Black hole of €11m threatens 20 credit unions
A BLACK hole of €11m exists in 20 credit unions in financial difficulty.
The revelations came as it emerged depositors in Newbridge Credit Union would have lost €1.1m in unprotected savings if it had not been taken over.
Tanaiste Eamon Gilmore confirmed 100 of the 392 credit unions in the country were being examined by the Central Bank on a case-by-case basis.
He also confirmed yesterday that not enough funding has been set aside in 20 other credit unions to cover loans not being repaid.
Mr Gilmore said 20 credit unions have reserves below the regulatory capital ratio of 10pc. He said the capital shortfall from those 20 credit unions is €11m.

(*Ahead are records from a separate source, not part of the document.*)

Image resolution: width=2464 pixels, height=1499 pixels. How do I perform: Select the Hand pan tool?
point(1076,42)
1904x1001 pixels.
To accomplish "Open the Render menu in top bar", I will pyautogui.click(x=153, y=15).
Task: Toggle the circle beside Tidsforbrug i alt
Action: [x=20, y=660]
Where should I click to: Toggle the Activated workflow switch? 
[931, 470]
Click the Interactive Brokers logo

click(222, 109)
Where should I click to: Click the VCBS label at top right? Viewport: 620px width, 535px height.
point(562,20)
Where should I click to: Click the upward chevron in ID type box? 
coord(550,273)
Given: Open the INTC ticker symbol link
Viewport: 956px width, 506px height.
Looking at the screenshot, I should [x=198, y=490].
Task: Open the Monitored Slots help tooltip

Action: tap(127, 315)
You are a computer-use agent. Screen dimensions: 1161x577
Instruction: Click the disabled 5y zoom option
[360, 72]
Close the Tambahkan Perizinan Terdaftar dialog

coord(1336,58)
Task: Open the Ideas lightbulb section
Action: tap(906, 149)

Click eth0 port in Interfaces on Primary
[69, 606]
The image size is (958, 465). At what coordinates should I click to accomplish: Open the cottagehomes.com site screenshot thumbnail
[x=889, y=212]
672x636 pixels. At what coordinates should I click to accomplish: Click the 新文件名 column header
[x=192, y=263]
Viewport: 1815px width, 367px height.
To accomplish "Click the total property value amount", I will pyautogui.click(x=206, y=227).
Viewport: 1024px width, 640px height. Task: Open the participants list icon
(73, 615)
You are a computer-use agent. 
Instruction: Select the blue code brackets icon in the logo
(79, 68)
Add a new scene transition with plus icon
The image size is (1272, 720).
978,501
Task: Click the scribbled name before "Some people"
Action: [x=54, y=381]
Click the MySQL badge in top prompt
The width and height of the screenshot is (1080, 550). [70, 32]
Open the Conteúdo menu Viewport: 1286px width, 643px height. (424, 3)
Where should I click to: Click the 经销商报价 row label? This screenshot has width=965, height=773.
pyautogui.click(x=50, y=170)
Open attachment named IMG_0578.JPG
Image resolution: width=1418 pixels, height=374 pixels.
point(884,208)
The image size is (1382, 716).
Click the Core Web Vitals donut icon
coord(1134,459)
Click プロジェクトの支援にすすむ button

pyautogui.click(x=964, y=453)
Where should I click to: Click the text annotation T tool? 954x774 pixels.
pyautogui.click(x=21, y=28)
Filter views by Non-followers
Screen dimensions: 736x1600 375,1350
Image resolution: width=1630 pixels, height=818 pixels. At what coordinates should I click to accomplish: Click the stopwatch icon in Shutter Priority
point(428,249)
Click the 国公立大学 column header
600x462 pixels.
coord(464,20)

Meanwhile, the directors of the former Newbridge Credit Union are to go to court to try and get the transfer of loans and savings to Permanent TSB reversed.
But Mr Gilmore said the assets and liabilities of Newbridge Credit Union had to be transferred to Permanent TSB.
"Without the transfer to Permanent TSB, Newbridge would have been liquidated," he said.
Mr Gilmore said this would have resulted in a "loss of €1.1m in unprotected savings".
The savings of individual depositors are covered up to a limit of €100,000. However, there was over €1m lodged in individual accounts above the €100,000 limit.
The Newbridge Credit Union office building is expected to "come into play" once Permanent TSB decides how to deal with its assets and liabilities.
"Clearly the building is the major asset," a government spokesman said.
Mr Gilmore said €500m has been set aside in two funds for the credit union sector and that €53.9m will be injected into Newbridge Credit Union.
This is made up of €23m cash up front to fill the black hole in deposits; €4.35m for restructuring and integration; €2m in other liabilities; and a risk share, where the State will absorb part of the losses on loans, which would need €24.7m if it had to be met now.
Mr Gilmore pointed out Newbridge Credit Union had one loan of €3.2m, 26 loans over €550,000 and 52pc of the loans exceeded the five-year repayment schedule – well above the norm.
Finance Minister Michael Noonan also briefed the Cabinet on the takeover of Newbridge Credit Union by Permanent TSB.
Late last Sunday night the bust credit union was effectively wound up and its savings and loans moved to the bank.
The High Court was told the credit union was insolvent and there was an immediate need to transfer its operations to the bank to avoid a run on deposits.
Now the former directors of the board have insisted they have "done no wrong in the case of Newbridge Credit Union".
The board, which was chaired by Ben Donnelly, said they have no option but to seek to get the High Court to reverse its decision to transfer the operations of the credit union to the bank.
The claim that the board did no wrong comes despite the Central Bank insisting there had been a history of issues at the credit union which had a lot of "atypical lending".
It had a large number of big loans to developers – the type of lending that credit unions are not supposed to engage in.
But the directors have insisted: "The large loans referred to do not in themselves contribute significantly to the problems at Newbridge Credit Union.
"It was the intervention of the Central Bank, at a time when it was proving difficult for members to survive and fulfil their commitment to the credit union."
The statement maintained that the loan book of the lender continued to generate income in the past two years.